It is interesting how subtle differences in values, customs and expectations can stand out. Anywhere in the English speaking world, this poster would probably never get displayed, but the key word and image is apparently not offensive here. (The translation of the first line is obvious – the rest of the poster advertises a job search/placement agency to those who having left school can’t find employment.)

When you shake hands you must say your name: if you don’t, they hang on, still shaking, till you do (even if your name was given when you were introduced).

Like houses throughout Europe, front windows are often at the street edge, but don’t shut your blinds! You might be hiding something (so expect to be very visible all day and especially at night).

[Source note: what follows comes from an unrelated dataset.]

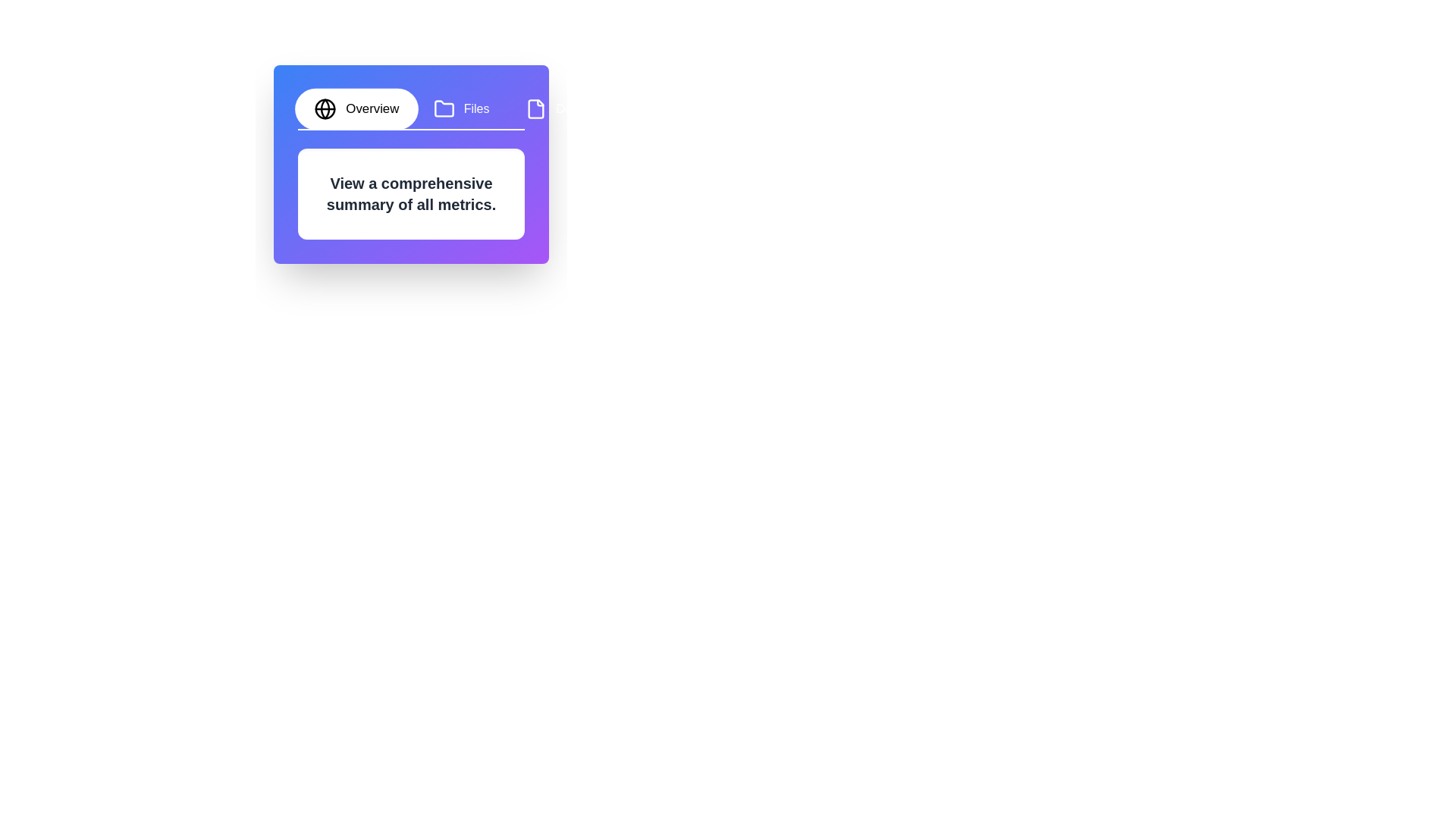 This screenshot has height=819, width=1456. Describe the element at coordinates (325, 108) in the screenshot. I see `icon next to the tab labeled Overview` at that location.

Cycles are everywhere – but motor scooters can also use cycle lanes and both can be found speeding along on crowded footpaths zipping in and out among pedestrians.

If you’re not home when a parcel is delivered, no worried. It will have been delivered to one of the neighbours who will bring it along when you get home.

And drive in an orderly manner! I love how the traffic flows, with no evidence of the idiotic speeding individuals engage in on our roads. On the other hand, change lanes (with or without signalling) if there is space for a car – forget about safe following distances!

Thousands of people live below sea level, as in 2 - 4 metres below, where were it not for the dykes and hundreds of pumps working night and day, they would be totally immersed. I'd always know about the dykes of course, but visiting Rick's uncle in Boskoop (a town of 15,000 in which 700 km of canals cover 20% of towns surface area - more that the roads) brought home to me the remarkable situation where such a huge country and its millions of people are virtually under water.

This is a country of order and rules. Every 100 m along main roads, there is a sign identifying the exact location so that if you break down you can be located (or if the police are running an operation, they can know precisely which part of the road to go to.

Speaking of the police, they are almost invisible (in this part of Holland anyway, but even in Amsterdam). The indications from a TV programme we watched is that a great deal of policing (down to preemptive location of potential shop-lifters) is conducted by CCTV.